SOURCE EXTRACT.
Closed soramame21 closed 7 years ago
Thanks for reporting. I also noticed the same. The used multicast address seems to be Thread specific.
Two solutions exists for this problem:
@kjbracey-arm Which one should we prefer?
ARM Internal Ref: ONME-3204
Creating and defining your own group for your own protocol is always preferred to effectively "broadcasting" to all devices. The distinction may not seem relevant when all addresses end up using a MPL multicast flood within a PAN, but if you ever want to start communicating across wider chunks of network PANs it will matter.
No RFC formally defines "ff03::1", so the core Nanomesh stack in base 6LoWPAN config doesn't join that group; the Thread spec does mandate it, so the Thread bootstrap does.
Maybe the core config should be adjusted to always join it - other specs like ZigBee IP and Wi-SUN specify it, and mesh people do tend to assume it works. Previously it did.
It seems that the base 6LoWPAN setup may also not be activating MPL now? That's another change to the previous default for a simple mbed OS app.
Perhaps LoWPANNDInterface should take care of this - default to turning on MPL unless configured otherwise.

DO THIS. Please transcribe, word for word, the part of the multicast discussion starting with "No RFC formally" and going on through "Thread bootstrap does.". Rely only on the multicast discussion above.

INFORMATION PROVIDED.

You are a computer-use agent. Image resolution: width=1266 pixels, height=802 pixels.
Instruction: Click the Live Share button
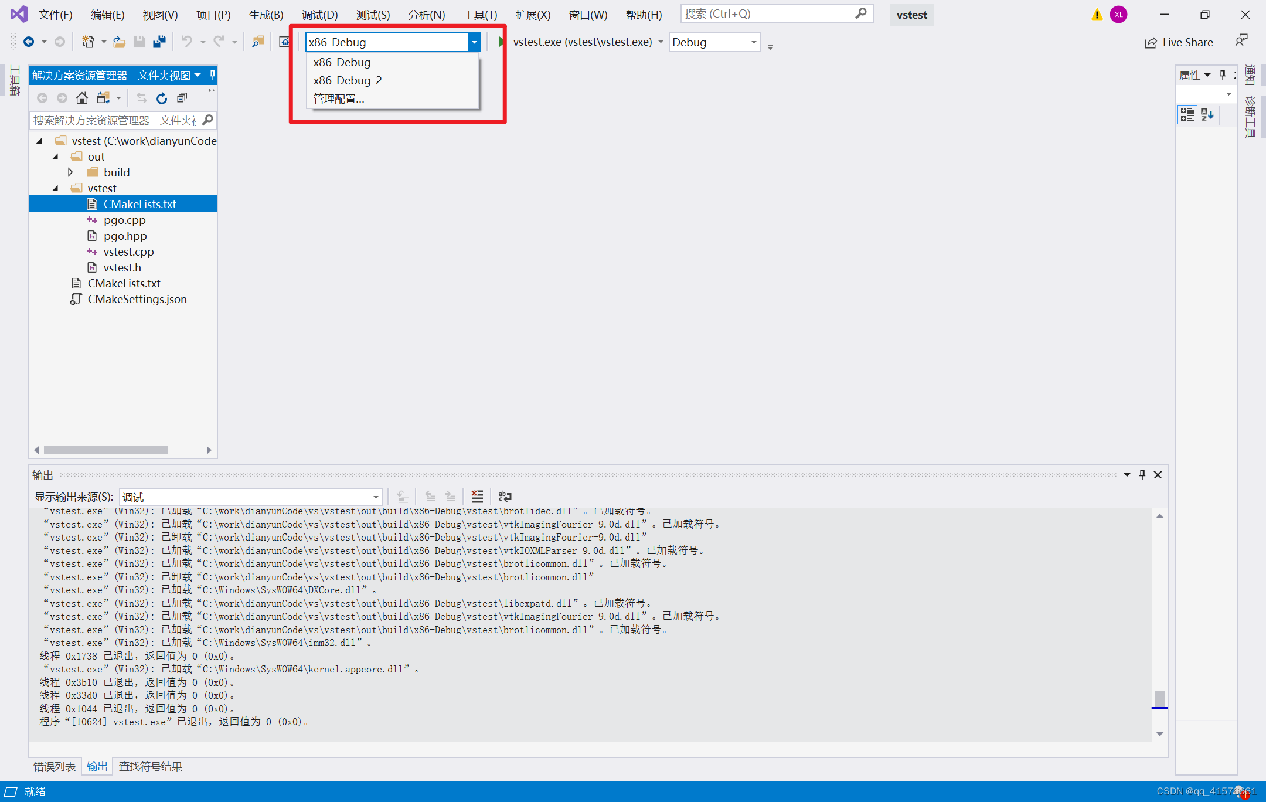[1178, 42]
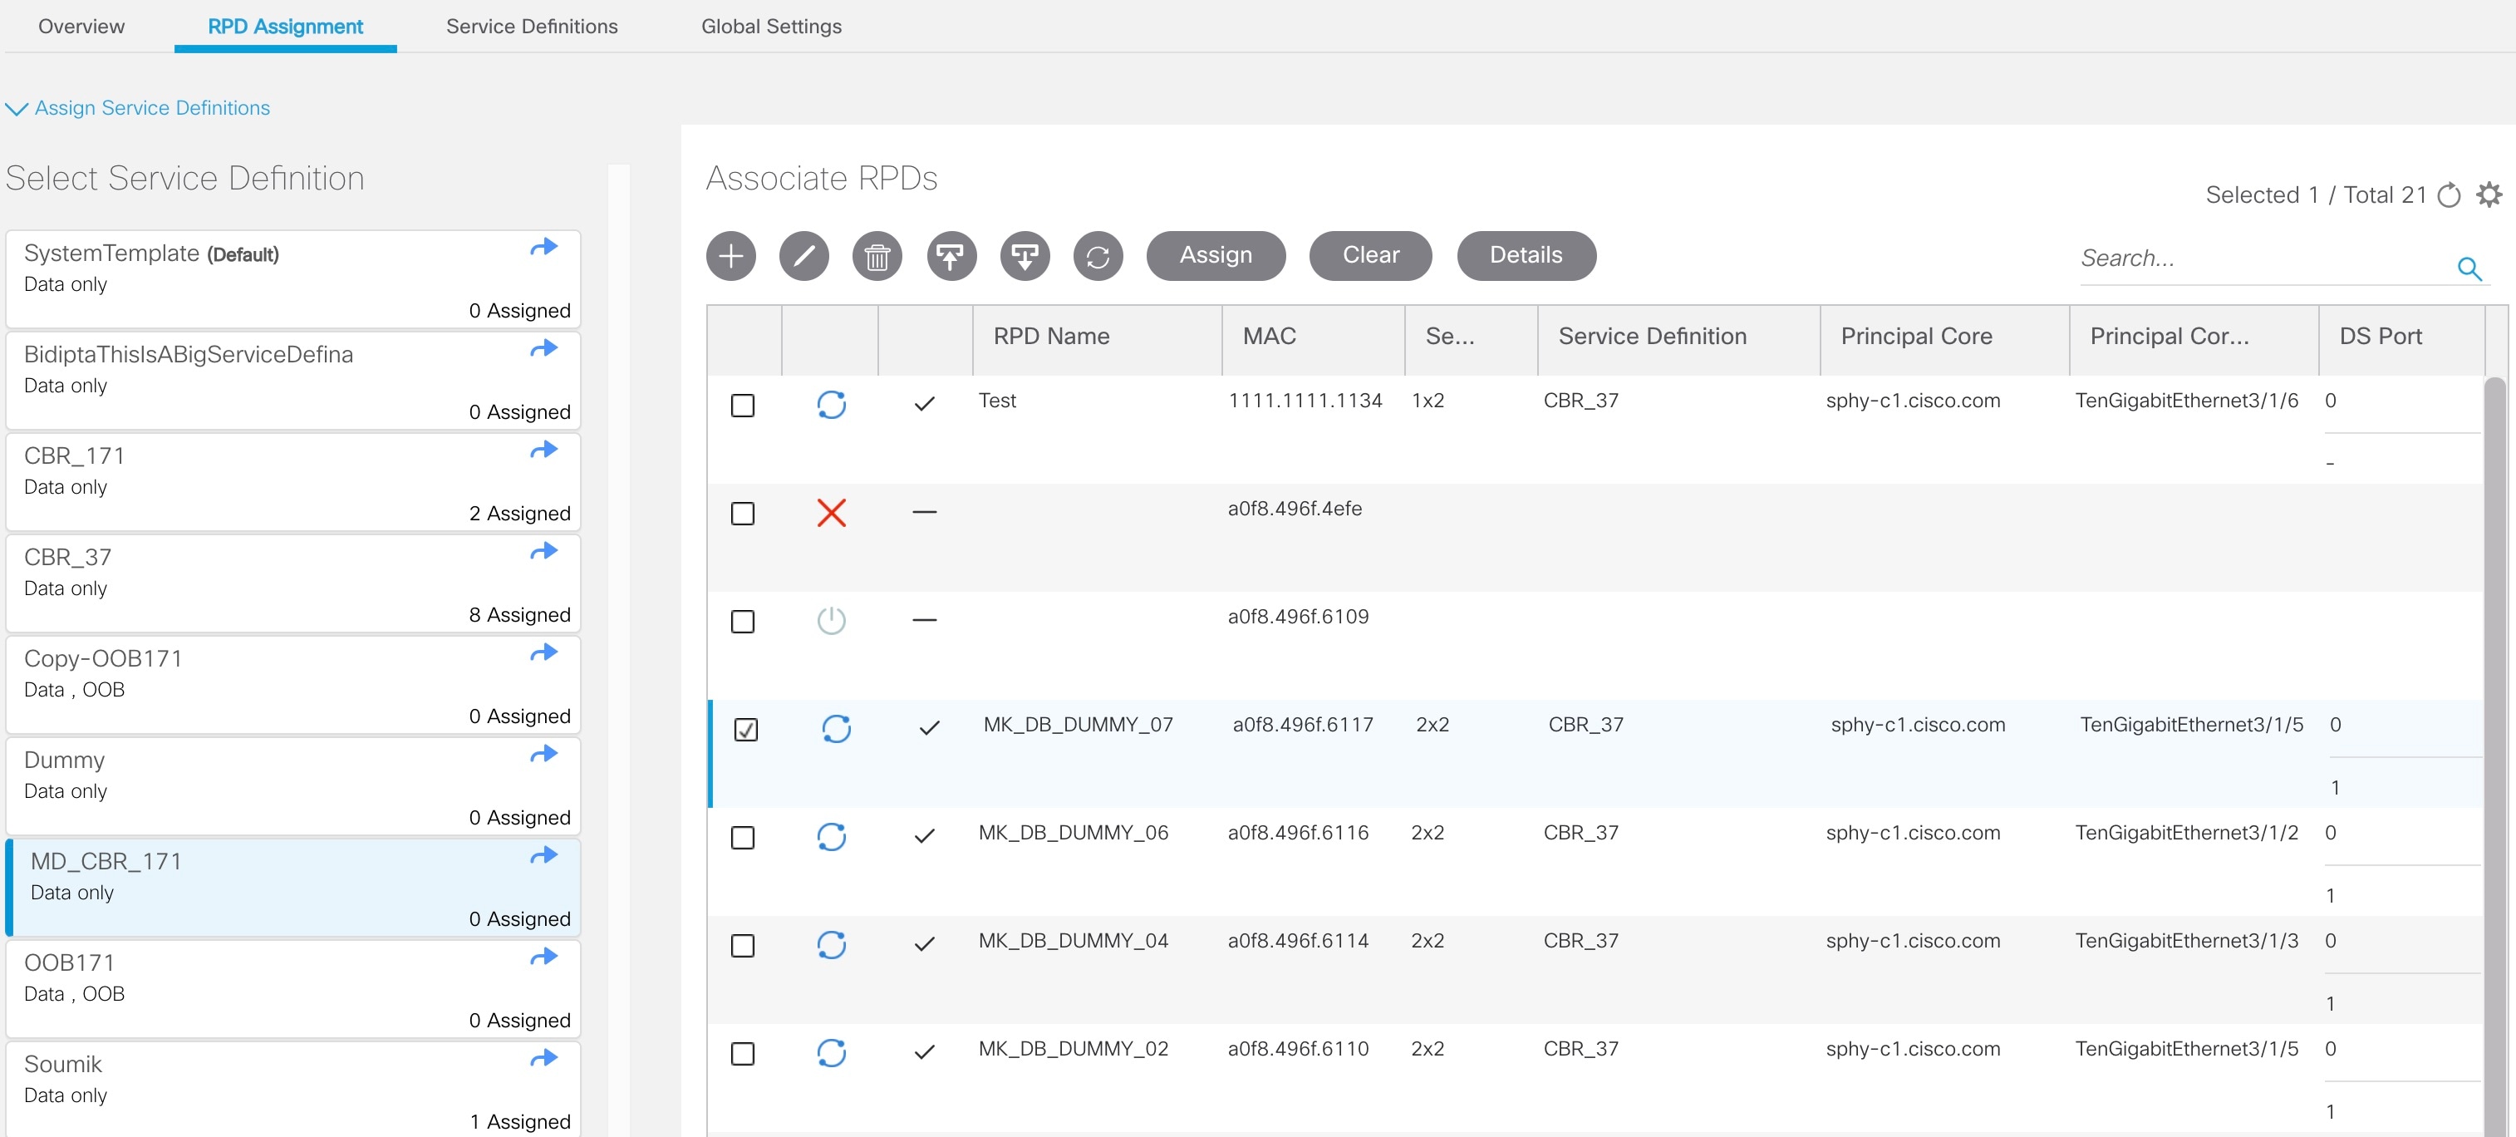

WRITTEN REPLY.
No RFC formally defines "ff03::1", so the core Nanomesh stack in base 6LoWPAN config doesn't join that group; the Thread spec does mandate it, so the Thread bootstrap does.